The expression of SIP1 protein in pharyngeal squamous cell carcinoma tumours often indicates an advanced tumour stage, a high risk of recurrence and a poor prognosis, according to research from the University of Eastern Finland. Based on the results, SIP1 is a potential new prognostic factor for clinical use, helping to single out patients with more aggressive tumour behaviour requiring more intensive therapy and closer follow-up. Ms Anna Jouppila-Mättö, MD, presented the results in her doctoral thesis.
Although pharyngeal squamous cell carcinoma (PSCC) is a rather rare disease, its incidence has been increasing over the past three decades, now accounting for 130,000 new cases and 80,000 cancer deaths worldwide. The prognosis is one of the poorest of all the head and neck squamous cell carcinomas and it has not improved to any significant extent, despite the availability of multimodal therapies. The main risk factors for PSCC are the use of tobacco and alcohol. Recently, the human papilloma virus (HPV) has been shown to be involved in the development and prognosis of oropharyngeal squamous cell carcinoma, and many hospitals routinely test patients for HPV. No other distinct biomarkers for PSCC patient survival have been established thus far.
The first study to assess the role of EMT-related transcription factors in PSCC
Epithelial-mesenchymal transition (EMT) is a complex cellular process which is not only crucial for embryogenesis, but it is also activated during tumour progression, enabling tumour cells to become invasive and to metastasise. Several transcription factors, like SNAI1, TWIST, SIP1, SLUG, and ZEB1, are fundamental in regulating EMT.
This study was the first to assess the role of EMT-related transcription factors in PSCC. The immunohistochemical expressions of transcription factors SNAI1, TWIST, SIP1, SLUG and ZEB1 were analysed in tumour cells, stromal and endothelial cell nuclei, as well as in cytoplasm of PSCC samples in an effort to evaluate the association of their expressions with clinicopathological variables and patient prognosis.
Tumours with positive epithelial nucleal SIP1 immunostaining were more advanced and had more lymph node metastases.
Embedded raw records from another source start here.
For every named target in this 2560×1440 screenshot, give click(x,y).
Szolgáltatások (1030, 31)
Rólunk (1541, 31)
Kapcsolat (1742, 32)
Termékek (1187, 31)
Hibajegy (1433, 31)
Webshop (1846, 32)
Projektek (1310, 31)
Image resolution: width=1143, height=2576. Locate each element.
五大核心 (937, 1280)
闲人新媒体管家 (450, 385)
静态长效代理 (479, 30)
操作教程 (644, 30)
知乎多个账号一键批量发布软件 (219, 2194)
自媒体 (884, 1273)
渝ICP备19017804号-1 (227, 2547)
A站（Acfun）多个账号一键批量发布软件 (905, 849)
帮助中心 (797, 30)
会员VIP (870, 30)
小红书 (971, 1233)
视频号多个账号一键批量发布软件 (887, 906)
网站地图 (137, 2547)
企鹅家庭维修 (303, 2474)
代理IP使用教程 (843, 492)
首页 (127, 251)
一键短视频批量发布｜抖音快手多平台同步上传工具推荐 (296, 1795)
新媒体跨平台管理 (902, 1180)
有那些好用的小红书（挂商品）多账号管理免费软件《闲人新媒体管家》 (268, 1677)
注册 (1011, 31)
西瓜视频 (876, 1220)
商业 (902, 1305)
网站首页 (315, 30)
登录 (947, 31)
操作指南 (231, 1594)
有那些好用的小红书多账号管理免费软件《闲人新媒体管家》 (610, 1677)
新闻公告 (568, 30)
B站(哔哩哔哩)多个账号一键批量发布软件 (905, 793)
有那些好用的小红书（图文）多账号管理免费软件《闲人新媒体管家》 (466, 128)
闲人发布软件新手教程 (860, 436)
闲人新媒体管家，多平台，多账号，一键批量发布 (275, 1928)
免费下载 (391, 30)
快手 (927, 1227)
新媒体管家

The expression of SIP1 was also linked to poorer disease-specific five-year survival and was an independent prognostic factor in multivariate analysis together with tumour size and general patient status.
SNAI1 expression in endothelial cells predicted reduced survival and increased tumour size, whereas TWIST expression in stromal cells was linked to higher risk of recurrence. The co-expression of SNAI1, TWIST and SIP1 in tumour epithelial cell nuclei predicted poorer prognosis than SIP1 expression alone.